PABLO CALAMERA 4
Research Summary
AI-generated summary
IMAX CTO Pablo Calamera Exercises RSUs; Shares Withheld for Taxes
What Happened
Pablo Calamera, CTO & EVP of IMAX Corporation, converted multiple vested restricted share units (RSUs) and performance stock units (PSUs) into common shares on March 7, 2026. The filing shows several derivative conversions/awards totaling newly issued shares, and IMAX withheld 15,733 common shares to satisfy tax withholding obligations at $40.80 per share, resulting in cash value withheld of $410,489 (10,061 shares) and $231,418 (5,672 shares) — about $641,907 in total. Some of the converted awards were PSUs from a March 7, 2023 grant that vested based on EBITDA performance.
Key Details
- Transaction date: March 7, 2026; Form 4 filed March 10, 2026.
- Withheld shares for taxes: 15,733 shares at $40.80 per share — $410,489 (10,061 shares) and $231,418 (5,672 shares).
- Conversion/exercise entries (derivative conversions, code M) and award/acquisition entries (code A) reflect RSU/PSU vesting and conversion to common stock.
- Remaining holdings after these transactions: 20,840 outstanding restricted share units and 58,012 common shares (per footnote).
- Notable footnotes: conversions upon vesting (F1), PSUs tied to EBITDA performance from the 2023 grant (F3), and company withholding of shares to satisfy tax obligations (F2, F4).

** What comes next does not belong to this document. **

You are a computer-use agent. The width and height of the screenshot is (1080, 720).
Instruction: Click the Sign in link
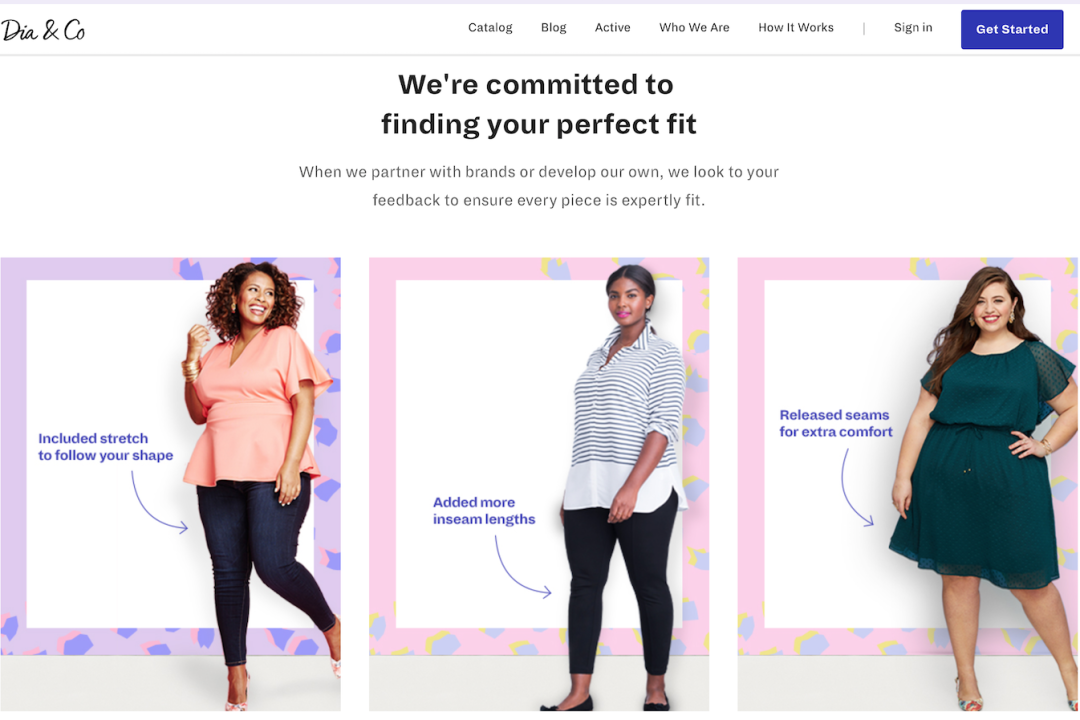(913, 28)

- Transaction codes: M = exercise/conversion of derivative; A = grant/award; F = withholding/payment for taxes. This was a company withholding to cover taxes, not an open-market sale.
Context
This was effectively a conversion/vesting event with shares withheld by IMAX to satisfy tax liabilities (a common, routine administrative outcome), not an open-market sale that would signal an outright divestiture. For derivatives/RSUs/PSUs, the filing shows the mechanics: awards vested/converted into shares and the company withheld a portion to cover taxes; PSUs reflect prior performance-based awards. The filing does not indicate a 10b5-1 plan or a late filing flag.